The NY Times had a interesting article on Ken Griffin, founder of Citadel, a highly successful hedge fund, and featured his views on the financial industry, as linked here. I agree with some of his views, but not others.


In the article, he said it well "we, as an industry, dropped the ball." He also correctly points out that many chief executives of big universal banks, the ones that combine all sorts of financial services under one roof, "only understand a small part of the business," suggesting too many of them come from sales backgrounds.

This is actually a fundamental structural problem with the whole investment banking business. People get promoted by generating profits in their books, thus by selling their services and financial products. Only money talks in their world.

It is similar to the military culture that people only respect officers who fought and won real battles. Can you imagine to promoting someone to lead a unit of troops going to battle from either the military police unit or military medical doctors or military court lawyers who never had the experience of  fighting and winning a battle, and whose task only focuses internally on their own soldiers?


In this sense, banking risk management people, no matter how good and important a job they have had,  will never be the chiefs to lead the banks, since they have never been on the frontline, they have never made money for the firms, and they are never revenue generators. From the perspective of so many years of investment banking history, this is an unsolvable problem.


One thing I don't agree with is his comment on young MBAs: "Walk across any of the trading floors - they are full of 29-year-old kids," he said. "The capital markets of America are controlled by a bunch of right-out-of-business-school young guys who haven't really seen that much. You have a real lack of wisdom."


Ken blames the wrong people. He should have blamed is the system. As I said many times here before, at the end of the day, investment banking is a sales job, no matter what the product is; the job is to structure the product to make it look better and then sell it to unsuspecting investors.

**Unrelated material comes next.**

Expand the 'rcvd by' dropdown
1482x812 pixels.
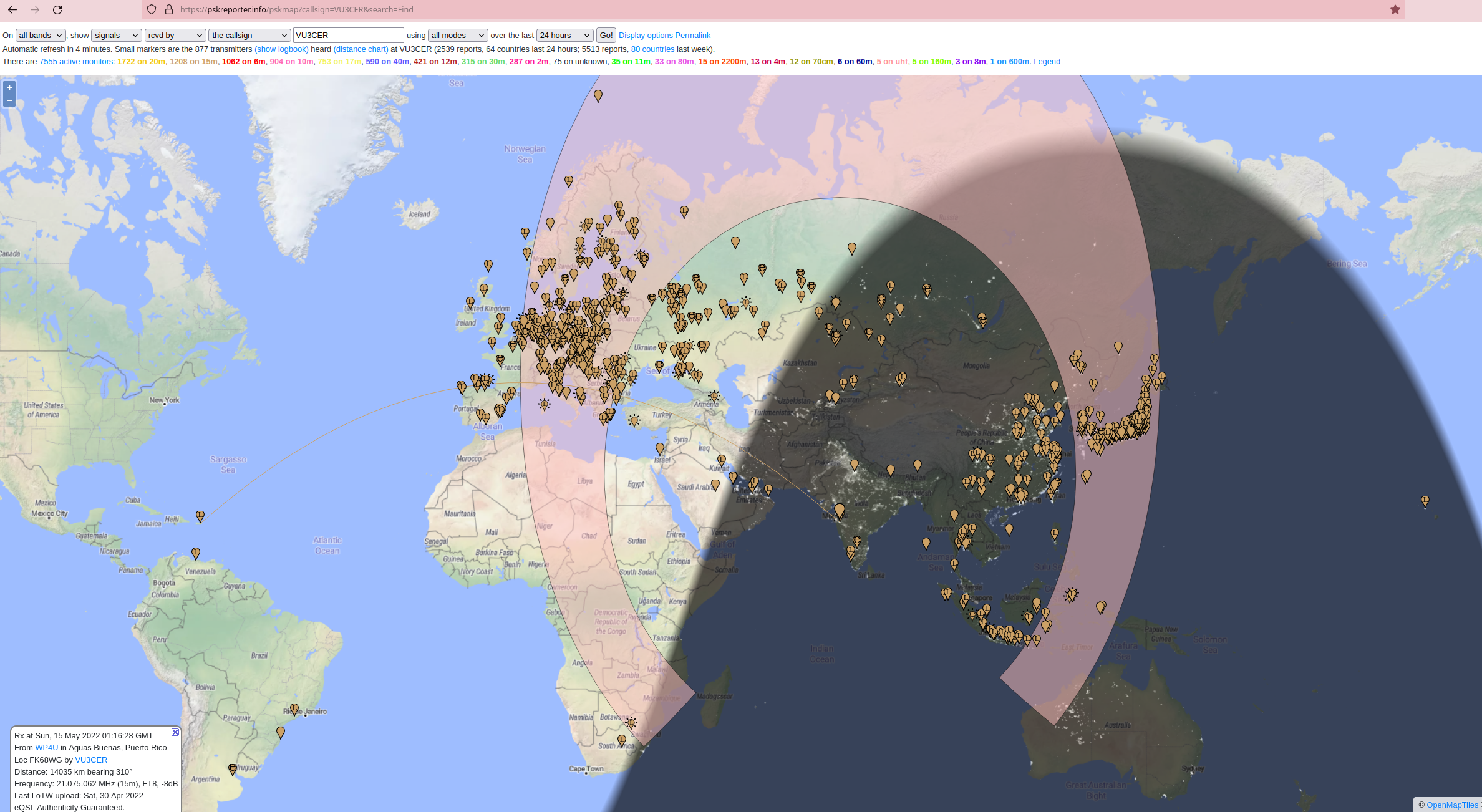point(175,36)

These young, fresh out of business school MBAs are basically busy selling products "innovatively" generated by this industry. It is unfair to blame sales persons for an industry-wide problem with deep roots in its structure and system. It is similar to blaming a sales person from a pharmaceutical company for pushing the wrong drug, whereas the fault should always be with the medical doctor who prescribed the wrong medicine to the patient and/or the company itself that ran the clinical trials incorrectly.


It is one issue that these young rookie MBAs make too much money, which is the consequence but not the cause. The cause is that the system generates tons of phantom and inflated structured products for them to sell and motivate them to earn their fat commissions and bonuses.


The problem is compounded further by weak government oversight, Ken said. "The unwillingness of the Federal Reserve and the S.E.C. to require working capital" limits, he said, only exacerbates the risk-taking environment because the banks are playing the equivalent of no-limit poker. "The investment banks should either choose to be regulated as banks or should arrange to conduct their affairs to not require the stop-gap support of the Federal Reserve," he says.


The problem here is with the former; it is a boring commercial banking business with thin profit. With the latter, it is always the ticking time bombs waiting to explode. Is this the whole purpose of the Glass-Steagall Act? Why did we repeal it last decade? Should we return to the good old days of pre-Greenspan era before his deregulation?


The best part is what he said about credit default swaps. He wants new government oversight of the arcane world of credit default swaps, a business with a notional value and risk of $50 trillion. "Everyone is missing the elephant in the room," well said. In fact, I might add, this elephant has been growing every day too, from $45 trillion last year to actually $65 trillion at the end of 1st quarter this year.

Mr. Griffin wants the government to require the use of exchanges and clearing houses for credit default swaps and derivatives. He is not alone, this proposal has been mentioned by many others and there have been several WSJ articles on this. Many of the latest growing CDSs in recent years are for CDOs, which are structured not from actual mortgages but mortgages-backed securities, that are backed mainly by what amount to mortgage slices and tranches. If we have problem valuing these slices and tranches and their MBSs, how could we value and trade their CDOs? Then how would we value and trade the CDSs, their insurance protection derivatives? If we don't have market for those MBSs and CDOs, I just don't understand how we can have market for the CDSs?


Another problem I see here is: all big CDS dealers (big investment banks such as JPM and insurance firms such as AIG), may not want this platform, market and transparency at all. Their engagement is questionable. Is the main purpose of why CDSs were originally created to hide the real loss and poor quality of their underlying assets, especially the CDOs? (refer to my earlier article here "Why Wall St. Needed Credit Default Swap?") Is this why JPM, the largest CDS dealer, bought BSC?

If so, why would they want to reveal and expose themselves with another credit debacle, much bigger and worse than subprime, to the public?